Build a new PyTorch container image for GPU using the
docker.Makefile
.console$ docker build -f Dockerfile -t pytorch-image .
Wait at least
2 hours
for the build process to complete. When successful, your output should look like the one below:#29 29224.1 copying torch/include/ATen/ops/_sparse_coo_tensor_with_dims_ops.h -> build/lib.linux-x86_64-cpython-310/torch/include/ATen/ops #29 29224.1 copying torch/include/ATen/ops/absolute_compositeimplicitautograd_dispatch.h -> build/lib.linux-x86_64-cpython-310/torch/include/ATen/ops #29 29224.1 copying torch/include/ATen/ops/gradient_ops.h -> build/lib.linux-x86_64-cpython-310/torch/include/ATen/ops #29 29224.1 copying torch/include/ATen/ops/crow_indices_compositeexplicitautograd_dispatch.h -> build/lib.linux-x86_64-cpython-310/torch/include/ATen/ops #29 29224.1 copying torch/include/ATen/ops/isinf.h -> build/lib.linux-x86_64-cpython-310/torch/include/ATen/ops #29 29224.1 copying torch/include/ATen/ops/_fore #29 29224.1 [output clipped, log limit 2MiB reached] #29 29235.3 warning: no previously-included files matching '*.o' found anywhere in distribution #29 29235.4 warning: no previously-included files matching '*.dylib' found anywhere in distribution #29 29235.7 warning: no previously-included files matching '*.swp' found anywhere in distribution #29 DONE 29239.6s #30 [dev 1/1] COPY --from=build /opt/conda /opt/conda #30 DONE 10.8s #31 exporting to image #31 exporting layers #31 exporting layers 41.0s done #31 writing image sha256:d3674f1db4d5e9585a5e5b64a0cdfcb0c7d312358e267000e23b6fa9d8e7e917 done #31 naming to docker.io/root/pytorch:v1.8.0-rc1-38416-g4dc160864b3-cuda12.1-cudnn8-devel done #31 DONE 41.0s
View all Docker images on the server and verify that a new
root/pytorch
image is available.console$ docker images
Output:
REPOSITORY TAG IMAGE ID CREATED SIZE root/pytorch v1.8.0-rc1-38416-g4dc160864b3-cuda12.1-cudnn8-devel d3674f1db4d5 3 hours ago 20.9GB
Verify the PyTorch GPU image target CUDA version and verify that your system uses the driver version or higher.
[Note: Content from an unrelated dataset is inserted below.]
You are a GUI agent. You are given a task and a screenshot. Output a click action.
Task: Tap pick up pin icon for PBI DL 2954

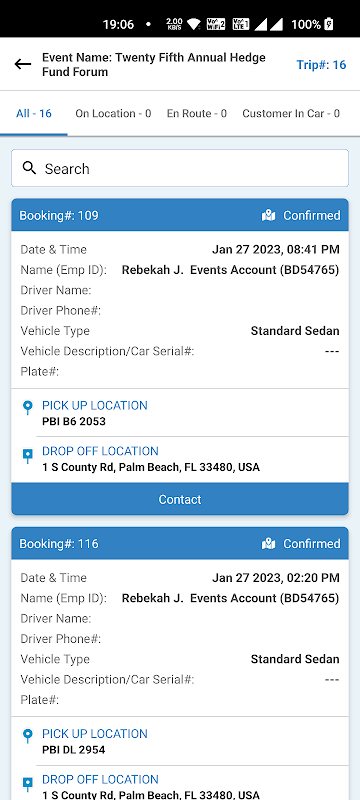coord(28,736)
console$ cat docker.Makefile | grep CUDA_VERSION
Output:
CUDA_VERSION_SHORT ?= 12.1 CUDA_VERSION ?= 12.1.1 BASE_DEVEL = nvidia/cuda:$(CUDA_VERSION)-cudnn$(CUDNN_VERSION)-devel-ubuntu22.04
Based on the above output, NVIDIA GPU Servers with CUDA version
12.1
or higher can run your PyTorch GPU container image.
Upload the PyTorch Container Image to the Vultr Container Registry
Open the Vultr Customer Portal.
Click Products and navigate to Container Registry on the main navigation bar.
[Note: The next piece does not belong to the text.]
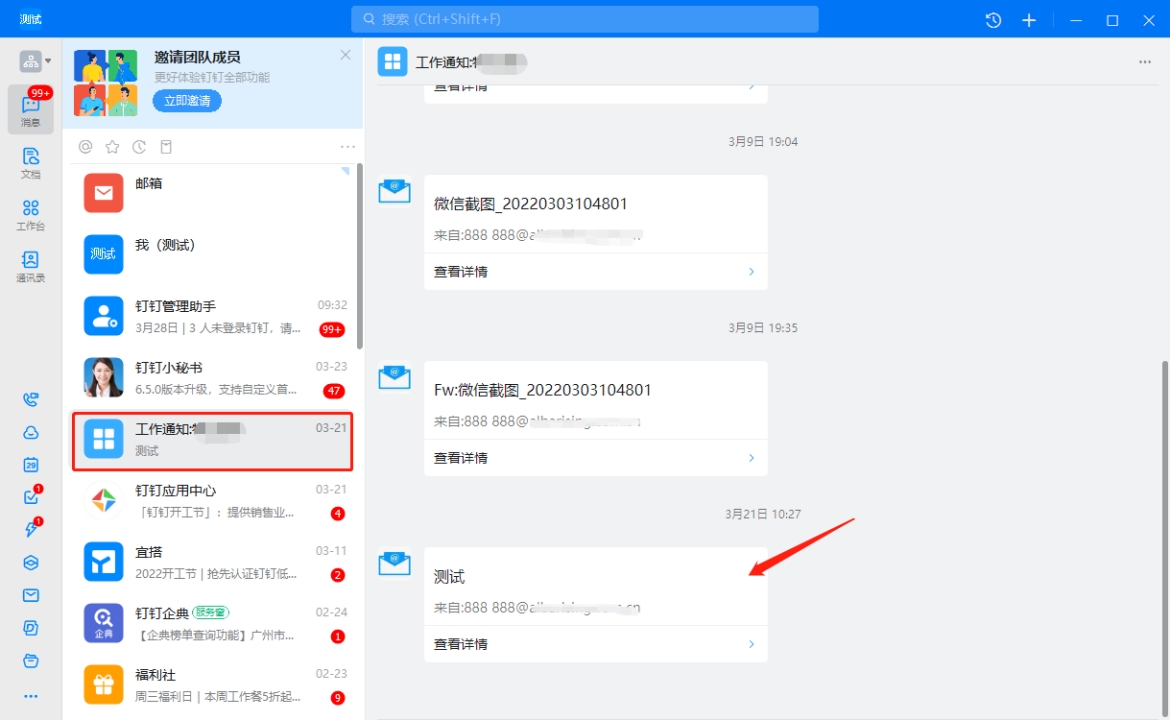Click the history clock icon in title bar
Click your target Vultr Container Registry to open the management panel and view the registry access credentials.
Copy the Registry URL value, Username, and API Key to use when accessing the registry.
Switch to your server terminal session and log in to your Vultr Container Registry. Replace
exampleregistry
,exampleuser
,registry-password
with your actual registry details.console$ docker login https://sjc.vultrcr.com/exampleregistry -u exampleuser -p registry-password
Tag your PyTorch container image with your desired Vultr Container Registry tag. For example, tag your PyTorch GPU image ID with your registry repository tag such as
sjc.vultrcr.com/exampleregistry/pytorch-gpu-image
.console$ docker tag d3674f1db4d5 sjc.vultrcr.com/exampleregistry/pytorch-gpu-image
The above command tags the Docker image with container ID
d3674f1db4d5
with your Vultr Container Registry tag.View all Docker images on the server and verify that the new tagged image is available.
console$ docker images
Output:
REPOSITORY TAG IMAGE ID CREATED SIZE root/pytorch v1.8.0-rc1-38416-g4dc160864b3-cuda12.1-cudnn8-devel d3674f1db4d5 4 hours ago 20.9GB sjc.vultrcr.com/exampleregistry/pytorch-gpu-image latest d3674f1db4d5 4 hours ago 20.9GB
Push the tagged image to your Vultr Container Registry repository.
console$ docker push sjc.vultrcr.com/exampleregistry/pytorch-gpu-image
Open your Vultr Container Registry management panel and click Repositories on the top navigation bar to verify that the new repository is available.